Copy the data word for word, starting at the beginning and continuing through the line containing "coord(337,297)".

-- start Material provided --

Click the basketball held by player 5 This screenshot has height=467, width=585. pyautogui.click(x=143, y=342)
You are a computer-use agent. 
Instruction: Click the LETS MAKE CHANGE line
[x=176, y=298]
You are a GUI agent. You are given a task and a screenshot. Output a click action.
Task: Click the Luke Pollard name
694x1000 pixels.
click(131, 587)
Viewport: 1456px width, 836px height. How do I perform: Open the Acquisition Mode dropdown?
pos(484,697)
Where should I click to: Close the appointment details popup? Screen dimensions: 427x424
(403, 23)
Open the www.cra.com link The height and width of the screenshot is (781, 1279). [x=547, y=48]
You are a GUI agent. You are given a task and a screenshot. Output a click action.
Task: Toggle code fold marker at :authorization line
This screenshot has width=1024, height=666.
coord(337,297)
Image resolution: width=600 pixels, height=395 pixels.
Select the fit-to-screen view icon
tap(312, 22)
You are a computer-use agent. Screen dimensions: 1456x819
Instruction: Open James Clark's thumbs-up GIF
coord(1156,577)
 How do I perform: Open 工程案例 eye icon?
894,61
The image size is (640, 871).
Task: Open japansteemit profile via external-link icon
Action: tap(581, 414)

-- end Material provided --

Completed task:
Click the basketball held by player 5 This screenshot has height=467, width=585. pyautogui.click(x=143, y=342)
You are a computer-use agent. 
Instruction: Click the LETS MAKE CHANGE line
[x=176, y=298]
You are a GUI agent. You are given a task and a screenshot. Output a click action.
Task: Click the Luke Pollard name
694x1000 pixels.
click(131, 587)
Viewport: 1456px width, 836px height. How do I perform: Open the Acquisition Mode dropdown?
pos(484,697)
Where should I click to: Close the appointment details popup? Screen dimensions: 427x424
(403, 23)
Open the www.cra.com link The height and width of the screenshot is (781, 1279). [x=547, y=48]
You are a GUI agent. You are given a task and a screenshot. Output a click action.
Task: Toggle code fold marker at :authorization line
This screenshot has width=1024, height=666.
coord(337,297)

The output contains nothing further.